■ LESETEXT:
▼

Color out of space nicolas cage farbe aus dem All Koch Media

Noch ist alles in Ordnung in Neuengland (gedreht wurde wegen Filmfördergelder in Portugal): Joely Richardson und Nicolas Cage als Ehepaar. Foto: Koch Media

 

Irgendwo in den Verträgen von Nicolas Cage muss er wohl stehen, Schwarz auf Weiß, vielleicht dick unterstrichen: der Passus, laut dem der Darsteller im Film mindestens eine Szene des kompletten Ausrastens spielen darf (oder muss), des Zusammenbruchs, des Durchdrehens, Augenrollen inklusive. Bei Youtube findet man minutenlange Montagen aus verschiedenen Filmen, in denen Cage sozusagen dem Affen des Ausrastens Zucker gibt, kiloweise.

So ist über die Jahre der Cage-Kollaps ein wenig zum filmischen Klischee geworden, man erwartet ihn, manchmal wirkt er beinahe pflichtschuldig. Im Film „Die Farbe aus dem All“ dagegen ist er dankenswerterweise ein schlüssiger Teil der Handlung – denn wer würde nicht an seine Nervengrenze kommen, wenn im Vorgarten ein kleiner Meteor einschlägt und alsbald alles aus den Fugen gerät – die Natur, die eigene Wahrnehmung, sogar die Zeit. Doch erst einmal beginnt dieser sehenswerte Film in aller Ruhe mit märchenwaldigen Naturbildern, ominös brummender Musik. Wir sind im tiefsten Grün Neuenglands, wohin sich die Familie Gardner zurückgezogen hat vor der Hektik der Großstadt. Hier ist der Rest der Welt ganz weit weg.

▲

■ BEREITGESTELLTE EINTRÄGE:
▼

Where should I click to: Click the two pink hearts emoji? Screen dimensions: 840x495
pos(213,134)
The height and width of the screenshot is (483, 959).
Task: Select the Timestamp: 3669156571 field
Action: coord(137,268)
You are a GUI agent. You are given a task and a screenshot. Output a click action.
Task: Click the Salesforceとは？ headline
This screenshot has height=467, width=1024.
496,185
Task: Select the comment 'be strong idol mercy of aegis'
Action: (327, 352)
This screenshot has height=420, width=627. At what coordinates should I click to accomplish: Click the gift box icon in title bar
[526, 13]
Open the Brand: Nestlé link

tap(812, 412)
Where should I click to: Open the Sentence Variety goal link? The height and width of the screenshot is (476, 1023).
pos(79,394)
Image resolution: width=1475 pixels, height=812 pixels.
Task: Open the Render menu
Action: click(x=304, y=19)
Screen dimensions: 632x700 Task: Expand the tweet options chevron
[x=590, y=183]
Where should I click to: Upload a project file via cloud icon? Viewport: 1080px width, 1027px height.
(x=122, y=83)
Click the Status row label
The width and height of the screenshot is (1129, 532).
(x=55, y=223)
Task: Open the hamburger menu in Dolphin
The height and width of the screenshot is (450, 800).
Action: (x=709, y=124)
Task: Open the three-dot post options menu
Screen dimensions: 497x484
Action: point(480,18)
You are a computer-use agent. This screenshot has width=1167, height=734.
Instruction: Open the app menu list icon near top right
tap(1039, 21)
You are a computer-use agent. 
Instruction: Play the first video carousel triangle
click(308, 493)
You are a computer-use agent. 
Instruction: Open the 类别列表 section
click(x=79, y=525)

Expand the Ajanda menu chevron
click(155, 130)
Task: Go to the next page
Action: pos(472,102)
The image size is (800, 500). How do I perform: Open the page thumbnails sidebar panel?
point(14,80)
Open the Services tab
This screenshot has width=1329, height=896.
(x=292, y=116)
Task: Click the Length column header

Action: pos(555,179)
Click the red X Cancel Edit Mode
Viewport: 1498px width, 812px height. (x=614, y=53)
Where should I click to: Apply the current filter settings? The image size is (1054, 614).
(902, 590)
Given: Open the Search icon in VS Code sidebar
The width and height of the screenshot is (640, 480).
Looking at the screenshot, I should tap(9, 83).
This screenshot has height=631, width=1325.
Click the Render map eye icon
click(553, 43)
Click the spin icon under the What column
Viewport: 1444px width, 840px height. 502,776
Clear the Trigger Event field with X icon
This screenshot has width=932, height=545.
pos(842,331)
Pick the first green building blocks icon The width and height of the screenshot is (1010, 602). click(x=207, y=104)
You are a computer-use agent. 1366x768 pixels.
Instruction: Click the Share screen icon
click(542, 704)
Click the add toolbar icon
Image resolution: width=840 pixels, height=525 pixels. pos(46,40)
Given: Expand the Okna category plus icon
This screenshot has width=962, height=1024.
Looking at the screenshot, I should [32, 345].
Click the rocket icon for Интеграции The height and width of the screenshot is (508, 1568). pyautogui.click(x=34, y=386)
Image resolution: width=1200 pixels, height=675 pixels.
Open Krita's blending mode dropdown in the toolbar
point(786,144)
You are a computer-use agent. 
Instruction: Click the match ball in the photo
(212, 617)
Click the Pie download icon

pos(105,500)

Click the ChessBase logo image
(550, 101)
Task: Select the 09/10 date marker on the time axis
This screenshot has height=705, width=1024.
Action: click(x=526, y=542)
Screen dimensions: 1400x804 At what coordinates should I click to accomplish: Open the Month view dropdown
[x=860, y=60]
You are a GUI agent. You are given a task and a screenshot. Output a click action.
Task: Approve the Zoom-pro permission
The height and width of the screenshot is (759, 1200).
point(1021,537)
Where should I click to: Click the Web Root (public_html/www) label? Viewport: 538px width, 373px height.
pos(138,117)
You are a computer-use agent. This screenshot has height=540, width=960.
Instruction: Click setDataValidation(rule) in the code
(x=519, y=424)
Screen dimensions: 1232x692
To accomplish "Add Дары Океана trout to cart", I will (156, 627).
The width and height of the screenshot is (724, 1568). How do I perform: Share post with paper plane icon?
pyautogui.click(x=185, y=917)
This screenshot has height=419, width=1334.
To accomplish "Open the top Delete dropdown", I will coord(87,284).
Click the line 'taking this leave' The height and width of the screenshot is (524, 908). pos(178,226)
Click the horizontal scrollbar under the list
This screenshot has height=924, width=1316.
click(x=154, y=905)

▲

■ IHRE AUFGABE:
Schreiben Sie den Abschnitt des Lesetexts von „Noch ist alles“ bis einschließlich „Zucker gibt, kiloweise.“ wortgetreu ab.

■ LÖSUNG DER AUFGABE:
Noch ist alles in Ordnung in Neuengland (gedreht wurde wegen Filmfördergelder in Portugal): Joely Richardson und Nicolas Cage als Ehepaar. Foto: Koch Media

 

Irgendwo in den Verträgen von Nicolas Cage muss er wohl stehen, Schwarz auf Weiß, vielleicht dick unterstrichen: der Passus, laut dem der Darsteller im Film mindestens eine Szene des kompletten Ausrastens spielen darf (oder muss), des Zusammenbruchs, des Durchdrehens, Augenrollen inklusive. Bei Youtube findet man minutenlange Montagen aus verschiedenen Filmen, in denen Cage sozusagen dem Affen des Ausrastens Zucker gibt, kiloweise.